Copy out every row from the one containing "The width and height of the screenshot is (147, 174)." down to the one containing "coord(34,84)", word for word, and leave the pictures out.

Word and element locating data
== == ==

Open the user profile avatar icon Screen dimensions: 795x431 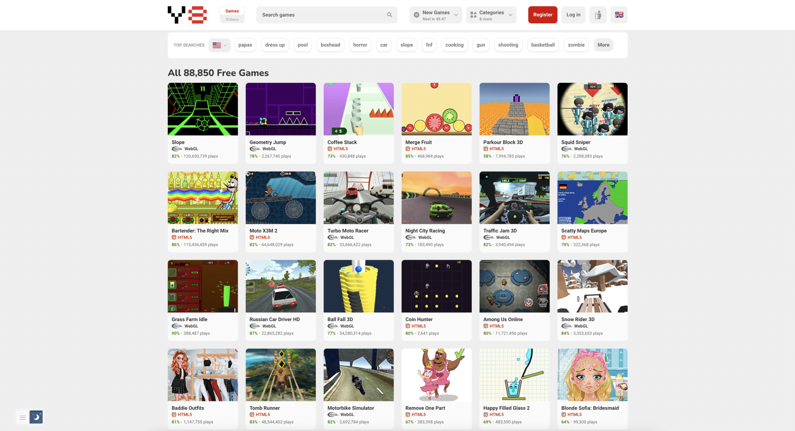[x=598, y=15]
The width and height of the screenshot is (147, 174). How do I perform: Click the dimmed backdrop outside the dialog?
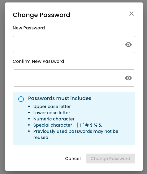2,87
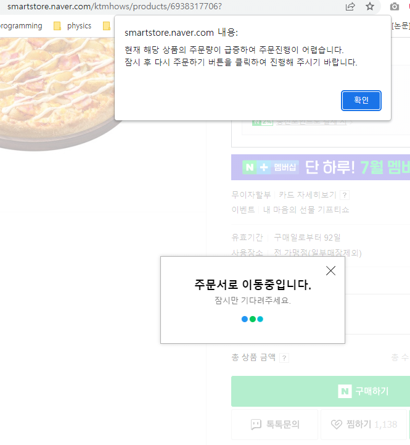Open 톡톡문의 chat inquiry

click(274, 424)
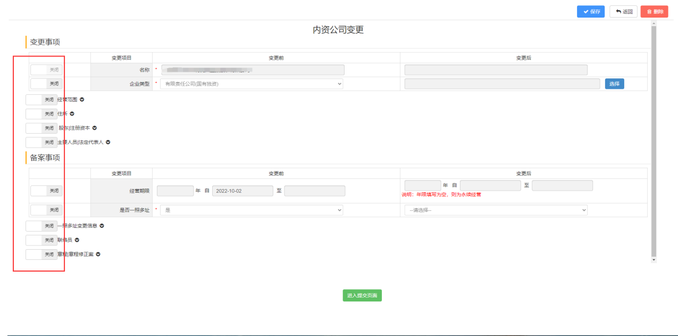Toggle the 企业类型 change switch
Viewport: 678px width, 336px height.
(x=47, y=84)
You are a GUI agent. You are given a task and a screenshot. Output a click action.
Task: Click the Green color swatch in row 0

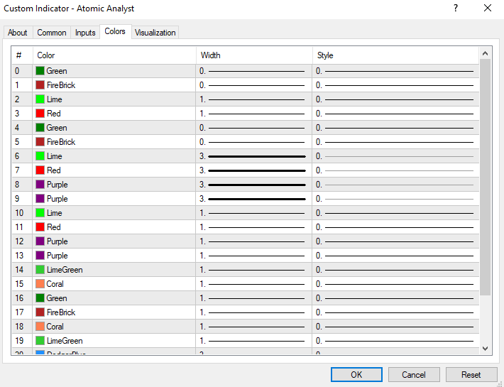40,71
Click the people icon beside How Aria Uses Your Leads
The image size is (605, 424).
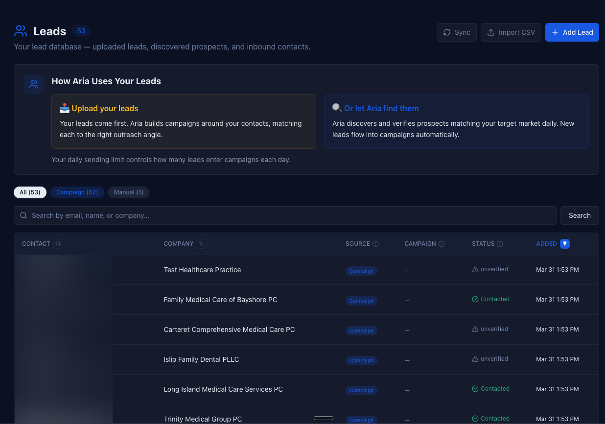coord(34,84)
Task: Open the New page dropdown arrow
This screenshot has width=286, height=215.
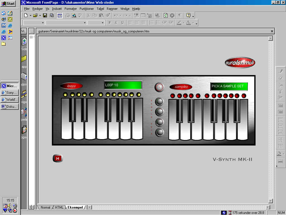Action: tap(30, 15)
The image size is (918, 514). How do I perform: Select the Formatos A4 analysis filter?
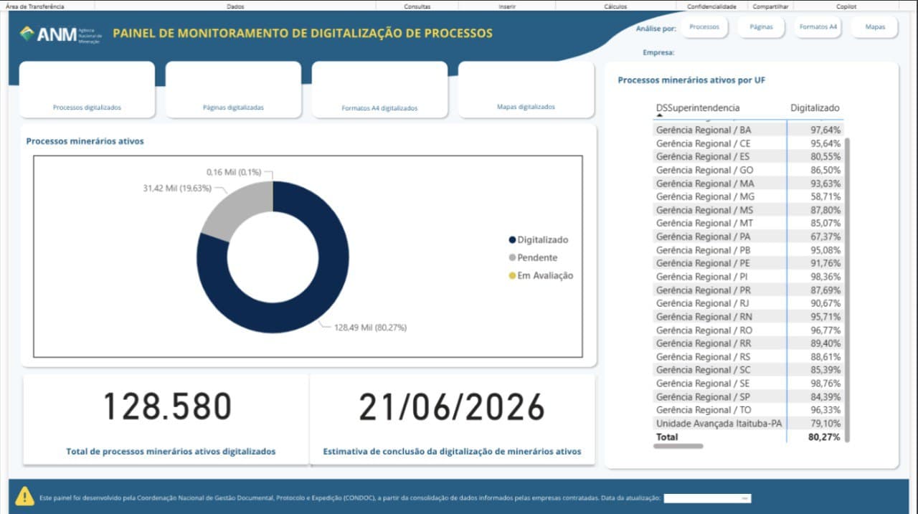(817, 27)
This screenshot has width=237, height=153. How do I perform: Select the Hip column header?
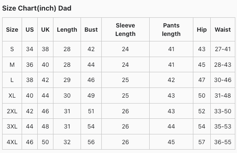pyautogui.click(x=202, y=30)
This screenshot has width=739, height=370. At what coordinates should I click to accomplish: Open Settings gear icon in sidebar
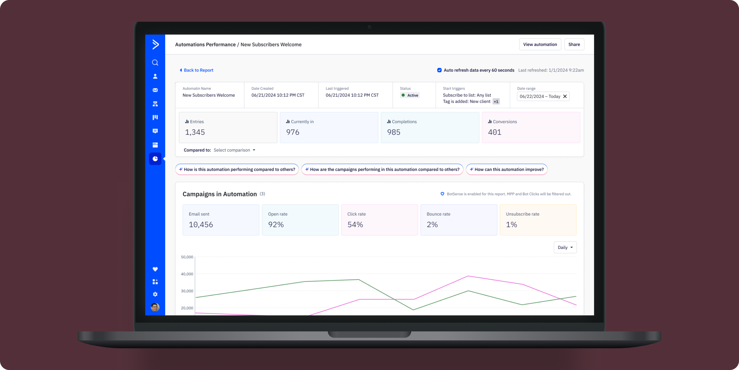coord(155,294)
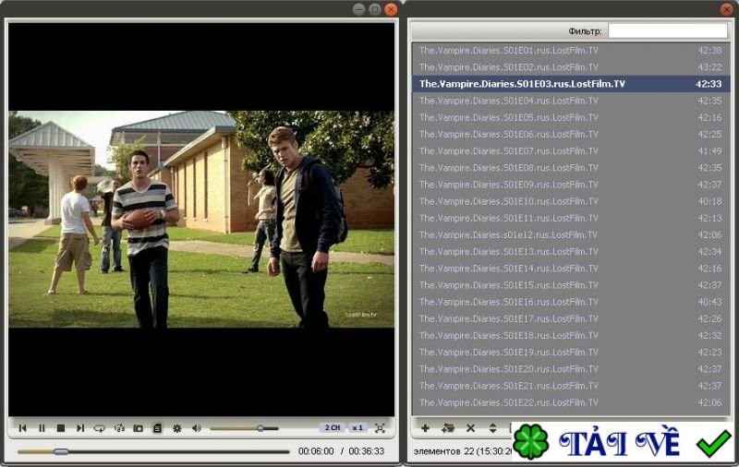
Task: Skip to the next track
Action: (x=80, y=428)
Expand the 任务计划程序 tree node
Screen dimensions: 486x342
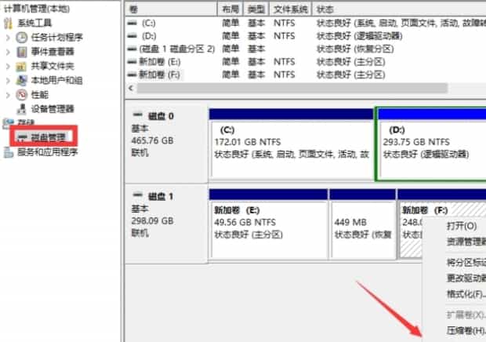(9, 37)
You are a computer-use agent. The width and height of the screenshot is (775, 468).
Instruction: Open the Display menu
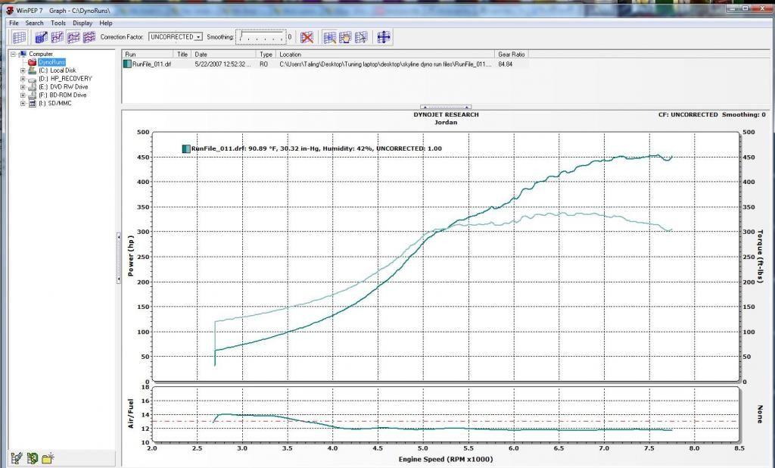[83, 23]
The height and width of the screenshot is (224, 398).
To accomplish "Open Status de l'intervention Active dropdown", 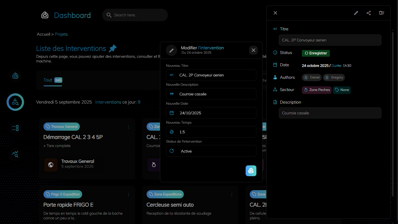I will 211,151.
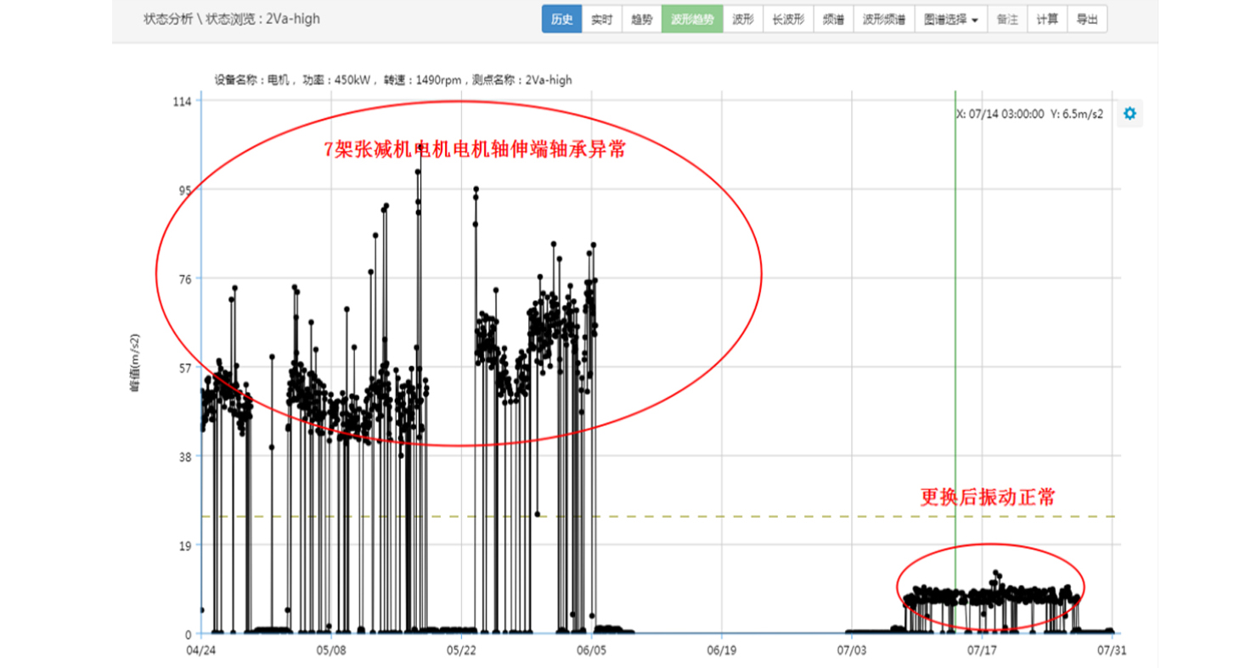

== == ==

● SOLUTION FOR THIS EXERCISE:
The width and height of the screenshot is (147, 174). How do I perform: Click the dimmed backdrop outside the dialog?
2,87
Open 톡톡문의 chat inquiry

click(274, 424)
Toggle the 企业类型 change switch
Viewport: 678px width, 336px height.
(x=47, y=84)
You are a GUI agent. You are given a task and a screenshot. Output a click action.
Task: Click the Green color swatch in row 0

40,71
Click the people icon beside How Aria Uses Your Leads
The image size is (605, 424).
coord(34,84)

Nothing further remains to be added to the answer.